KIDS
By: Iris P. Concepcion
Once upon a time, there were adults who talked about balance of power, environmental protection, fiscal budgets and corporate returns.
In a flicker of hand, imprinting everything on the wall with dotted familiarity, rugrats (they are cute homo sapiens who could not reach the cupboard unless they use 15" high chairs) invaded these discussion forums and shook the logical fundamentals of grown-up men.
They juggled the Earth and uttered the latently difficult "KISS ME PUBLIC" and you wonder how an adult had shaped it via mouth direction, but coming from the babe's mouth, I could not decode even the easiest line to crack. I certainly asked, "What park?" and the curly-haired cheeky lady mentioned a name that is totally lost on me.
These are real snippets and experiences I had with these perfunctory, ambulatory and agile people.
1. Someone took out scissors and Johnson-talked me for a hair cut.
2. Same little kid took out a blanket while I was sleeping and covered me with it with the word: "Sleep."
3. Gave blow by blow account on how to kiss. It could be very embarrassing but when he goes shouting: "Get out if you can't do that!", you see him as an 80 year-old circus freak.
4. Another wanted me to enter a huge mouth, travel inside a body's anatomy in a museum (she had cold hands when she saw it: it was like Rocky Horror Show).
5. Insists on looking at a foreign map as a Philippine province.
6. I allow them to talk to inanimate objects, say, the electric fan or television set. Following my lead, one beautiful soul (long hair, blinking eyes) placed eyelashes on a bench and made it male.
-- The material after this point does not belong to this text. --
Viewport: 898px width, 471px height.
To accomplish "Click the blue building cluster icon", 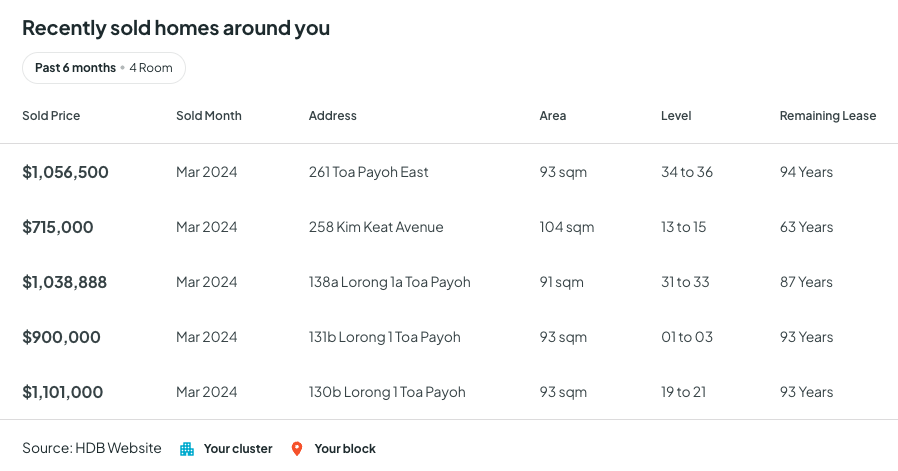I will click(x=187, y=449).
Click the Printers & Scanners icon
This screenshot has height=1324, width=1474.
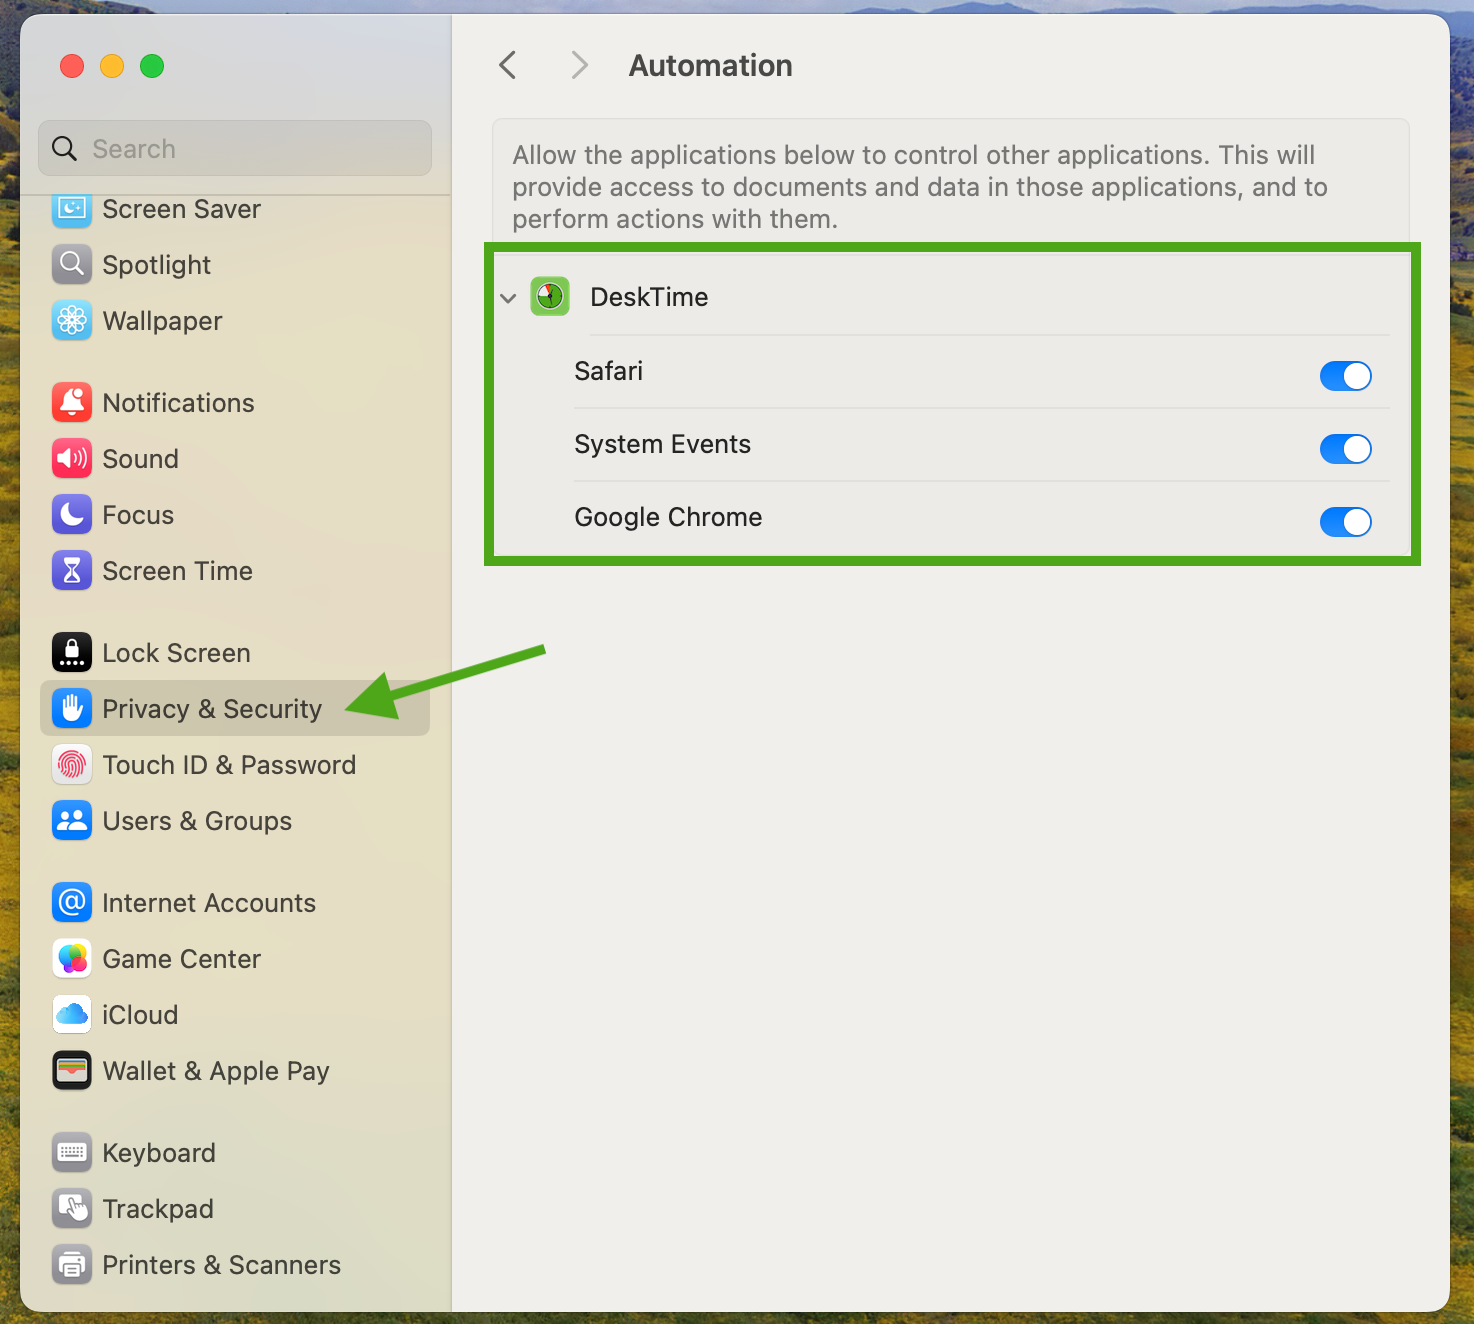pos(72,1265)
You just need to be functionally volatile creatively when you are around these little craniums. I asked one what she wanted to have inside a classroom and she said: "blackboard". I wanted her to think out of box, thus, I offered an outlandish but exciting alternative:
"How about putting a boat, a truck, an airplane inside the classroom where you can read your books from?"
Her eyes widened; her curly hair seemed to braid by itself.
I asked her, which is better, yours or mine.
She said "Yours". I developed goosebumps of course; I think I have done my job already.
The pictures here are solidly vivid. The uppermost picture was taken during the inaugural street party celebration at QC. Look at the way how a heart was formed out of haze in that pinkish tower (alternates between green and pink from afar). The monument looks fabulous at night; just across its massive structure is a beautiful fountain.
The second one is a huge X signage. Look at the traffic enforcer in the middle. Great man.
Another church front that I just need to photograph whenever I have spiritual dates with God.
The third one is a Clinique print ad. It spoke to me because of the short story I did about turtles. Brilliant minds took it from there and glamorized this crawling creature as facial accessory. I love the connection. This has an Eisenhower note. Who would have thought it could touch something about decelerating aging?